26 October 2009

Book of the Week (35): "Edgar Allan Poe's Tales of Death and Dementia" illustrated by Gris Grimly

It’s tough to re-imagine a classic. Even tougher when that classic has images already firmly established in the popular imagination. Artists as diverse as Aubrey Beardsley, Édouard Manet, Gustave DorĂ© and John Tenniel have illustrated versions of the Gothic and grim stories. Filmmakers too have tried to put Poe’s words into images – the British Hammer Horror series being particularly fond of filming them (often starring Vincent Price). The Alan Parsons Project made a concept album based on them, The Simpsons TV show has referred to Edgar Allan Poe at least four times in different episodes and more books than there’s room for here have referenced either Poe or one of his stories. So how do you approach such a well-worn subject and make it fresh? The answer, according to Gris Grimly, is to turn up the gruesome button and re-create the stories as half-text half-graphic novel.

Having wondered whether a name such as ‘Gris Grimly’ could in fact be real (hmm...), and then subsequently pondered if, having been born with (or created) such a name, illustrating Poe was a foregone conclusion (and working with Neil Gaiman – they collaborated on The Dangerous Alphabet) I checked out his website – well worth doing, though quite adult (bet that put you off...) – and found that maybe it was. Though whether sent by fate or accident it has to be admitted that this is a match made in Heaven (or possibly Hell, of course).

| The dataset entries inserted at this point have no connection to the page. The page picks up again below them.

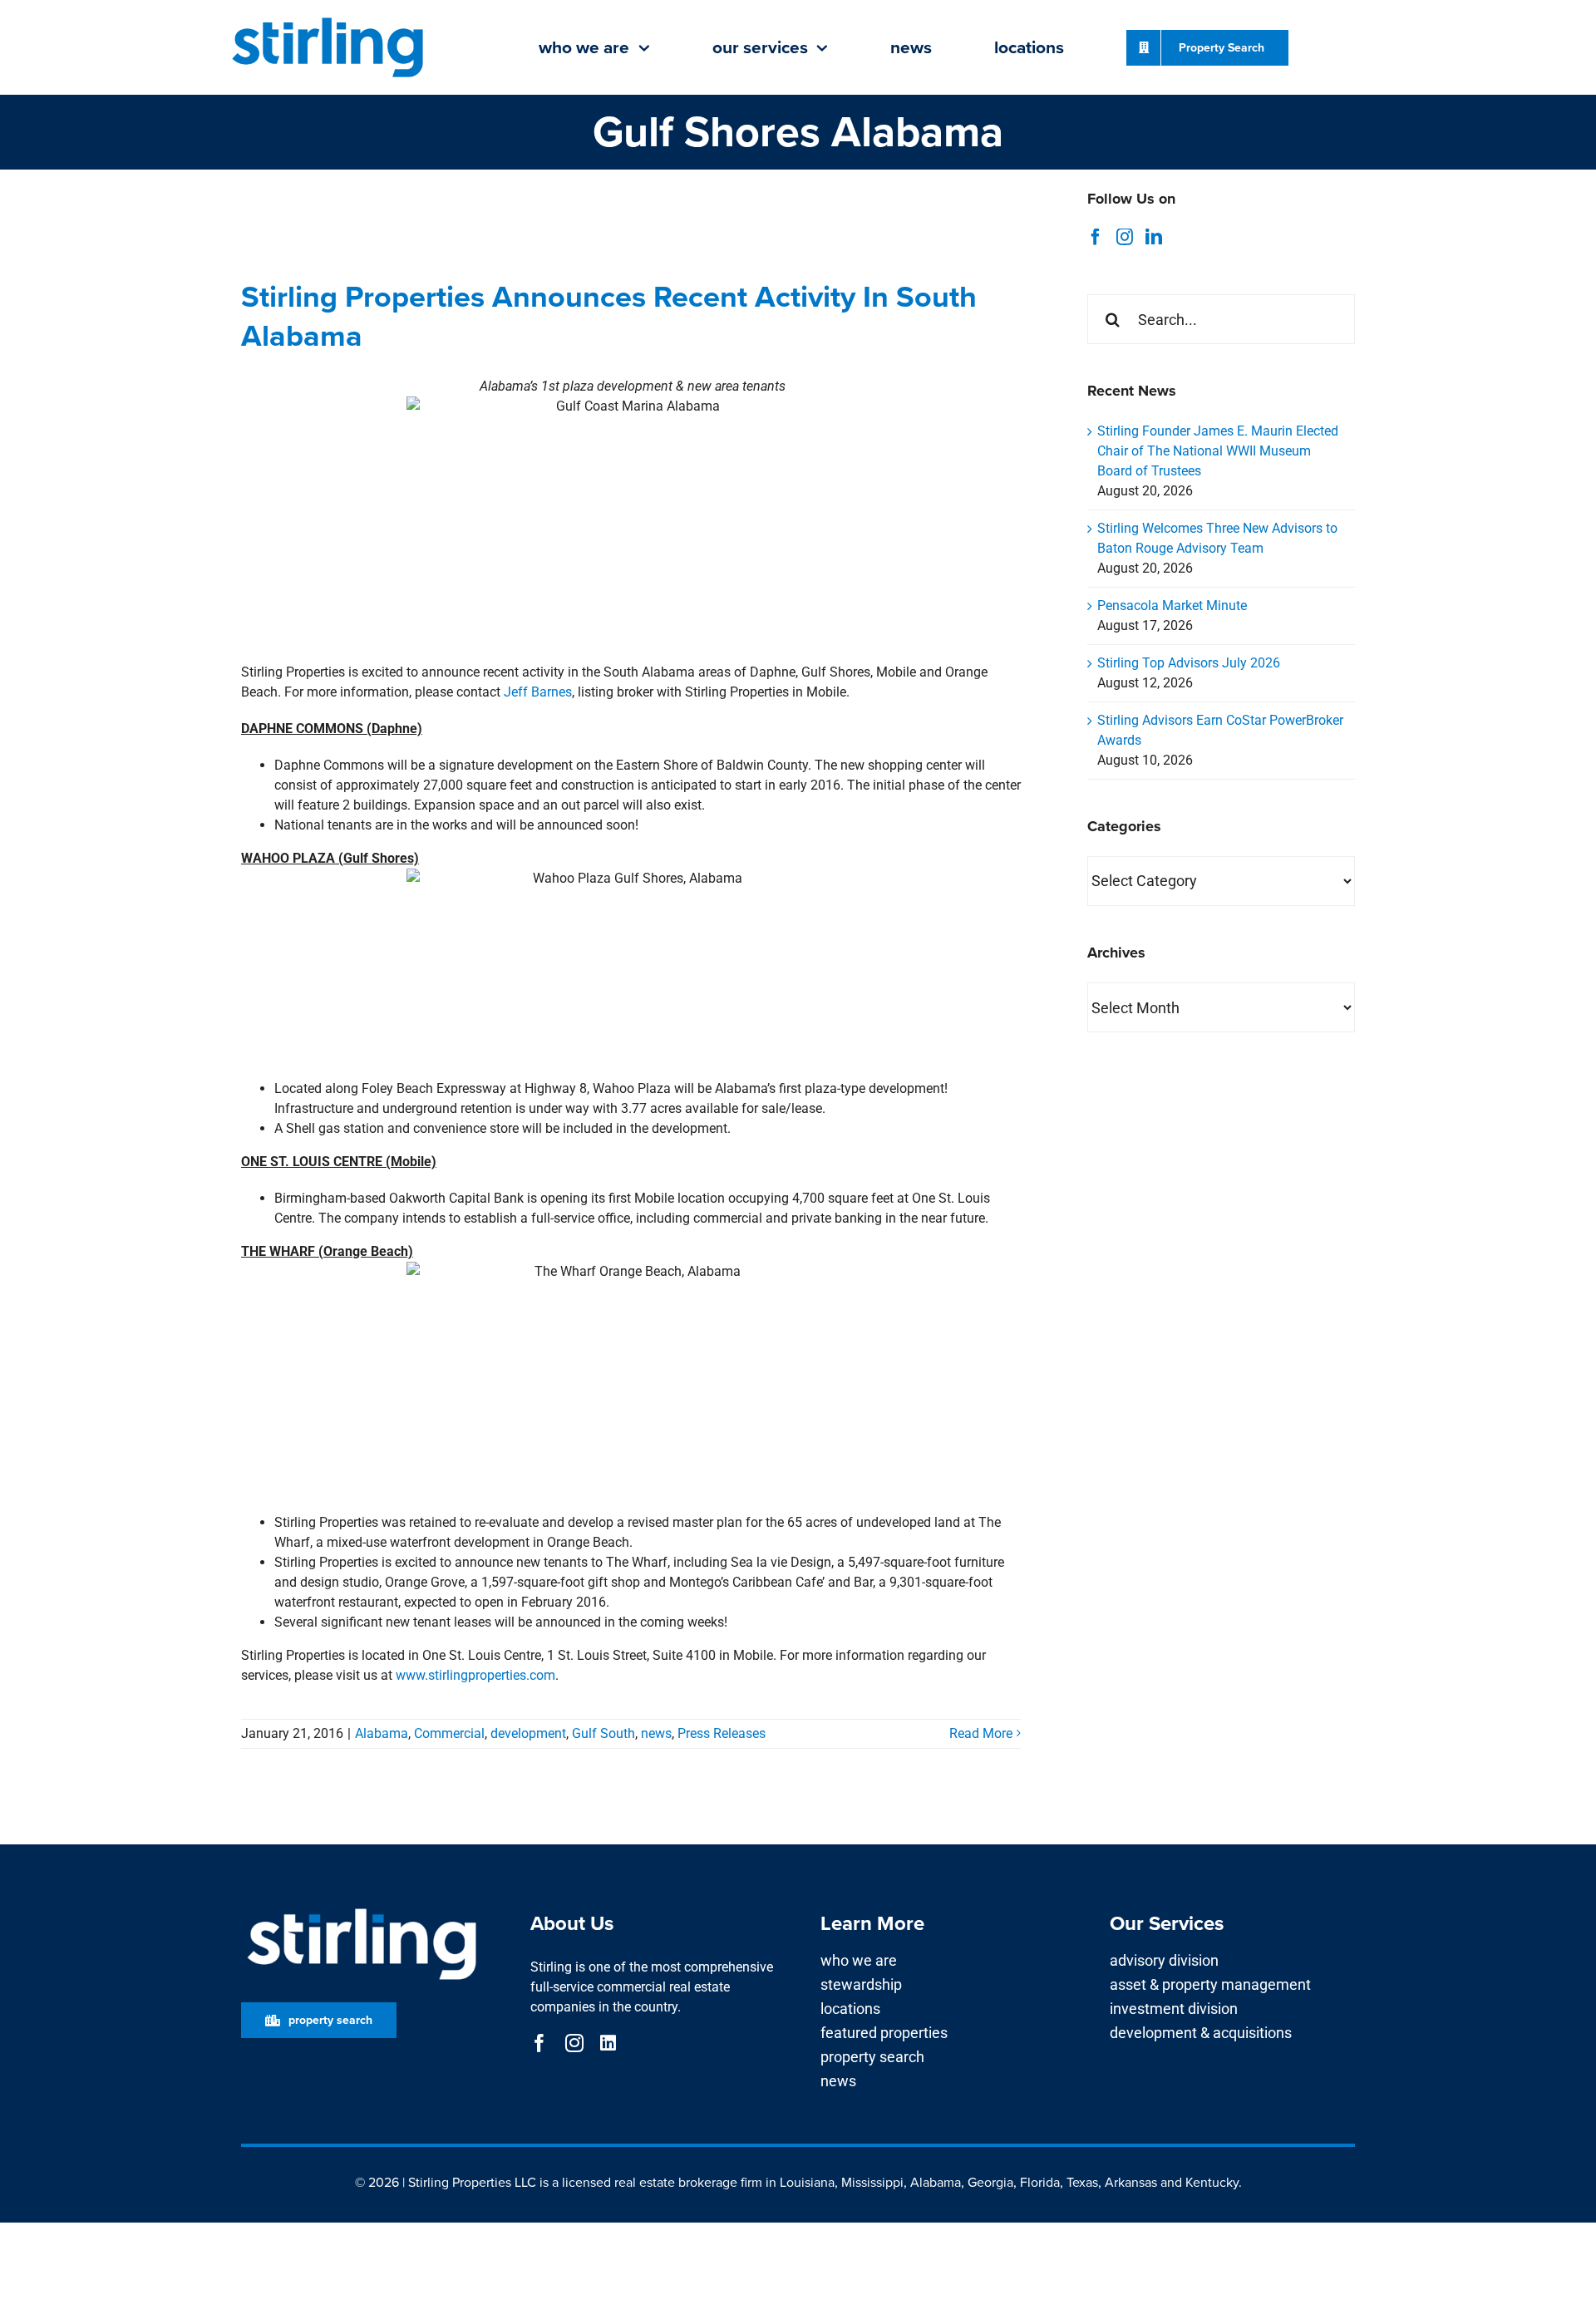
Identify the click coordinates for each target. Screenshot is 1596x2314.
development (528, 1733)
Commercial (449, 1733)
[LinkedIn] (1153, 237)
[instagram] (574, 2043)
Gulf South (603, 1733)
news (656, 1733)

Gore, blood, dismembered limbs, misery, corpses, coffins and madness – they’re all here; in the words of Poe and in Grimly's gloriously anarchic and bloody illustrations. If you have a taste for the macabre, love being scared, and think Darren Shan is ideal bedtime reading, go and find a copy of this – you’ll relish every page.

Recommended by Leonie Flynn

Next?
  • More Poe – the complete Tales of Mystery and Imagination are fabulously chilling reading. Look out for the ones illustrated by other authors too – the one by Arthur Rackham is brilliant.
  • Or some Darren Shan? The closest to this in terms of splatter is undoubtedly The Demonata, starting with Lord Loss.
  • Or more classic illustrated horror? Try The Tomb of Dracula by Marv Wolfman and illustrated by Gene Colan.